Recipe: Grilled Salmon with Braised Borlotti Beans

Mr R. and I made this last night and it kinda rocked. We got some fresh borlotti beans (a rarity in Australia) and I googled my go-to man in italian cooking - Stefano Manfredi - and away we went! The original recipe is for skate - but given my local fishmonger didn't know what cuttlefish was, I wasn't going to even try and source it.
It is completely gluten and lactose free, and something I'm sure my dietician won't get angry at me for eating :P
This recipe can be found in the original here


Grilled Salmon with Braised Borlotti Beans

  • 4 salmon portions, small & skinless
  • 2 cups fresh borlotti beans, shelled (or 2 x 400g tins)
  • 6 tbsp extra virgin olive oil
  • 4 eschalots, finely diced
  • 2 cloves garlic, minced
  • 250 g roma tomatoes, diced
  • 2 tsp fresh thyme
  • 1 tsp fresh oregano, chopped
  • 4 tbsp parsley, finely chopped
  • Salt and pepper
  • Lemon wedges, to serve
  1. If using fresh borlotti beans, place in pot with plenty of cold water. Bring to boil, cover with lid and lower heat to simmer 25-30 minutes until tender. Allow to cool in liquid.
  2. In a pan, heat 4 tbsp of olive oil. Lightly fry eschalots and garlic until soft. Add chopped tomatoes, thyme and oregano. Add 2-3 pinches of salt, mix well and simmer gently for 15 minutes. 
  3. If using canned borlotti beans, drain and wash well. Otherwise, drain cooked beans. Add to simmering tomato mix. Mix well. Add parsley and simmer for 10 minutes. Check for salt. Add freshly ground pepper. 
  4. Heat 2 tbsp of olive oil on a barbecue plate or large pan When hot, grill salmon for a few minutes each side, depending on thickness. Serve with braised borlotti beans and lemon wedges.

Friday 3 February 2012

Recipe: Watermelon Salad with Olives, Feta and Cucumber

This recipe was given to me by my dietician Susie Burrell who prefers low carb low maintenance types of cooking.
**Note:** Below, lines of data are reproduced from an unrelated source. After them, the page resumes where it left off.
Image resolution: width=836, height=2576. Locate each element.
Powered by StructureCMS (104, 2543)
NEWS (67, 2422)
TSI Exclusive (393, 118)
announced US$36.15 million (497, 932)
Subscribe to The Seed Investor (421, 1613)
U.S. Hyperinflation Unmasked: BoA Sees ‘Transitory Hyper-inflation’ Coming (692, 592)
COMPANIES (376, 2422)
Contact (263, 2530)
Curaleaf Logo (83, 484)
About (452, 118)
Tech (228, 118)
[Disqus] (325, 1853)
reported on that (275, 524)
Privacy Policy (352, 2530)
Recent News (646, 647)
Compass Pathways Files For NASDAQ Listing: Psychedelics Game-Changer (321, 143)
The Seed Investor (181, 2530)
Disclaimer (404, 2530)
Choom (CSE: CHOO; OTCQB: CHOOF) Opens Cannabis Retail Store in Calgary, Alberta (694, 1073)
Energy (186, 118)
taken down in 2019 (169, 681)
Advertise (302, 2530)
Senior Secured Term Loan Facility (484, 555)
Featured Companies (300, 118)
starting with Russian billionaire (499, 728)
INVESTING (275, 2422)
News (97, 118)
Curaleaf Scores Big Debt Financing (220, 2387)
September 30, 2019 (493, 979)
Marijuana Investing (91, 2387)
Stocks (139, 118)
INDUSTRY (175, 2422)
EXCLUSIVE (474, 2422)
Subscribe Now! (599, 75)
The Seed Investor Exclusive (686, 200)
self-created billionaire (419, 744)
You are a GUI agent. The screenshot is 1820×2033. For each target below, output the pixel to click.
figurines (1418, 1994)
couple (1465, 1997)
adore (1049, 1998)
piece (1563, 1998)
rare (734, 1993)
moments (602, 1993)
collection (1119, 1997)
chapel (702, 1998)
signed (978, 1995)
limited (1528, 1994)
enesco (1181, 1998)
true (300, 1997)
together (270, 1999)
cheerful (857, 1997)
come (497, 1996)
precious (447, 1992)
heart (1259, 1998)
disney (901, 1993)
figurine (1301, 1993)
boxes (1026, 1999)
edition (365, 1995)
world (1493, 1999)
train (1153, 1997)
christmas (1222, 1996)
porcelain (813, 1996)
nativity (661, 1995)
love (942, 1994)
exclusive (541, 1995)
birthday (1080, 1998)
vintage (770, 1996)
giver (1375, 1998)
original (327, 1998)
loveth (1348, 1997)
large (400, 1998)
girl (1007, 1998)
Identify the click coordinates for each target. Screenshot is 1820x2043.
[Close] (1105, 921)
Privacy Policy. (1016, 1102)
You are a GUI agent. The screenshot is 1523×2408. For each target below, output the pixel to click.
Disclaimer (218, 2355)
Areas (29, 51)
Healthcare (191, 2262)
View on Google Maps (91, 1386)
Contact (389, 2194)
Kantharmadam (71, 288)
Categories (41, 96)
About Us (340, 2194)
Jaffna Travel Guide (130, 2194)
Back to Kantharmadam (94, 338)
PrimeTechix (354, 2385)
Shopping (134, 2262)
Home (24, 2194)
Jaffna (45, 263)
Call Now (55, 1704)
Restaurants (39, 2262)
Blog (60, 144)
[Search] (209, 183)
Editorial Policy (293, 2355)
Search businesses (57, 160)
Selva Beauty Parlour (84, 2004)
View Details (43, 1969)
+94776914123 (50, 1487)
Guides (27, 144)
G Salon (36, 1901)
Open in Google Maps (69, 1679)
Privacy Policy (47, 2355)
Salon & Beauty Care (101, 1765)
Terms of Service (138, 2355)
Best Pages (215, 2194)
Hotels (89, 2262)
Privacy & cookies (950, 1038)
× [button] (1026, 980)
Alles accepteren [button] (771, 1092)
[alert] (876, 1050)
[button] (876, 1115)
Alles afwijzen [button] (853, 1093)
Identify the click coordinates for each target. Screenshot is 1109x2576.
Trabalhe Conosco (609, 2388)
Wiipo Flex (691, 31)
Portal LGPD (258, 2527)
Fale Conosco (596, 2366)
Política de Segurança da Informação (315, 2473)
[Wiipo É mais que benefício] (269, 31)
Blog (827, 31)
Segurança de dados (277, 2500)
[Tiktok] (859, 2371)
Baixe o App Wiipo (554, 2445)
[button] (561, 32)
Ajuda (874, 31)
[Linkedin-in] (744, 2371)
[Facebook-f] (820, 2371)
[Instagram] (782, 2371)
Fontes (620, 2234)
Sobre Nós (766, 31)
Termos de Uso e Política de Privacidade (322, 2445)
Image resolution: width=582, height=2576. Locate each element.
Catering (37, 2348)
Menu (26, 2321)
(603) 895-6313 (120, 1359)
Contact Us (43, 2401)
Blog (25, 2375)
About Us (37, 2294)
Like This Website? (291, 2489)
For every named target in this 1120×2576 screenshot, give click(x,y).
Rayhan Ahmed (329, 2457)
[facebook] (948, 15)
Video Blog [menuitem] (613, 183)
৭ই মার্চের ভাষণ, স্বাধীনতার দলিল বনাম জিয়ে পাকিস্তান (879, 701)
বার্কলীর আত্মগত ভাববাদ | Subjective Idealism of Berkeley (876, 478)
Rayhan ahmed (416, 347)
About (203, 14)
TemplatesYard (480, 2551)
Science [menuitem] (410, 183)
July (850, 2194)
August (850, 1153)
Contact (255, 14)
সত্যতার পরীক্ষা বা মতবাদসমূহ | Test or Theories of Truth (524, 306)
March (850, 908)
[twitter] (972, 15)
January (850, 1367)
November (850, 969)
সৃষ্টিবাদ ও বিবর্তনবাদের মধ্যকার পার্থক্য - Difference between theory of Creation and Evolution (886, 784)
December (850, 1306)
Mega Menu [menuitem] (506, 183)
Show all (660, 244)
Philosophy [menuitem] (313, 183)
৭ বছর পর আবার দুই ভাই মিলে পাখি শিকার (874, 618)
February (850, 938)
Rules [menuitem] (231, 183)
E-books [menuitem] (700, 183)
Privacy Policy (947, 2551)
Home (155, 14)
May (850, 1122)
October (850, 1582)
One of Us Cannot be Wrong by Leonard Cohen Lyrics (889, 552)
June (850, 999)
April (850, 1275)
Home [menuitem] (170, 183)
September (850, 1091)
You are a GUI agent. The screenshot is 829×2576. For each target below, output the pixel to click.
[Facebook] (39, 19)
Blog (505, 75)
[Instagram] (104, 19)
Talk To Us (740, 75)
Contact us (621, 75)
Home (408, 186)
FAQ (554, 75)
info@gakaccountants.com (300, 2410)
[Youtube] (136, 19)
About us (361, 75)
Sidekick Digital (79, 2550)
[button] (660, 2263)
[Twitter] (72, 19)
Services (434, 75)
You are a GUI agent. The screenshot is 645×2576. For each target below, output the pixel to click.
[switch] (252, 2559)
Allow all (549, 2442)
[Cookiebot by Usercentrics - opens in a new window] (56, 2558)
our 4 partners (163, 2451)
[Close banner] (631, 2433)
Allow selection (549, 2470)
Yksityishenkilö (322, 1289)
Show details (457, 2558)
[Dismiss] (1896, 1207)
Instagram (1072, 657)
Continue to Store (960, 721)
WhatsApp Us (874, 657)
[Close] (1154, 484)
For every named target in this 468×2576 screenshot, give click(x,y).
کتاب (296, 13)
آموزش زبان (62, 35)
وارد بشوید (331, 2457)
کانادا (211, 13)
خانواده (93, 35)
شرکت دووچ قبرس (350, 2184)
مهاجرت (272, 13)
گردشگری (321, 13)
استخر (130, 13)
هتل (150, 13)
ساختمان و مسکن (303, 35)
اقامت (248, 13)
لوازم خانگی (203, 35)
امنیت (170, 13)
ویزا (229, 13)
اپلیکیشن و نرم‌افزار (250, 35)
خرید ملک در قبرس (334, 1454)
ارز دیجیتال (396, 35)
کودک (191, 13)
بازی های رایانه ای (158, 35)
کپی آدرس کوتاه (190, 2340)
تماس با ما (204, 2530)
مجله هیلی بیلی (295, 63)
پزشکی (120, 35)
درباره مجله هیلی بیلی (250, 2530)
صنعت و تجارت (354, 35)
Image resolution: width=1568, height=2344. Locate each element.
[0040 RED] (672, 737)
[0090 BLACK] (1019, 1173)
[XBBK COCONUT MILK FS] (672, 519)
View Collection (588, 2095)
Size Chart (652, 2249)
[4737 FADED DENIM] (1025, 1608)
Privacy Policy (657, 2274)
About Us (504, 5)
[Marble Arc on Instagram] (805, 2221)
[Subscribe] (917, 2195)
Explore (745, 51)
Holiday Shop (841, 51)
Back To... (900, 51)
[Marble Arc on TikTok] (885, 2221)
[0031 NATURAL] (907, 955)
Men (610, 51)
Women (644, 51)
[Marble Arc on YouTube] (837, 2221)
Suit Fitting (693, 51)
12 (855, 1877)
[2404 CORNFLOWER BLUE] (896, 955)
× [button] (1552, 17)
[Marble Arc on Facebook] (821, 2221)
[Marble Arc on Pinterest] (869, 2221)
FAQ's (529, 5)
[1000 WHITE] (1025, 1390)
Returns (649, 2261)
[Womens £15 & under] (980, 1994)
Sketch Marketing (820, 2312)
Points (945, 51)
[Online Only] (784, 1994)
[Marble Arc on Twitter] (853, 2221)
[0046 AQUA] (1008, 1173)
I had it for lunch yesterday (along with tuna and corn thins) and it was great. The dressing doesn't look like much but you don't need extra because of the moisture in the olives and watermelon.
I gave this to Mr R. last night and he even said he could take this to work for lunch - that can't be right I think I'll have to get my hearing checked.
For the lactose freebies - you can get lactose free feta - I got an organic one from Whole Foods but also saw it in Coles.

Serves 4
- 4 cups watermelon, diced
- 12 black olives, pitted
- 100 g feta, crumbled or chopped
- 1 small red onion, thinly sliced
- 2 Lebanese cucumbers, sliced
Dressing
- 2 tsp red wine vinegar
- 2 tsp extra virgin olive oil

1. Toss all ingredients
2. Eat

:)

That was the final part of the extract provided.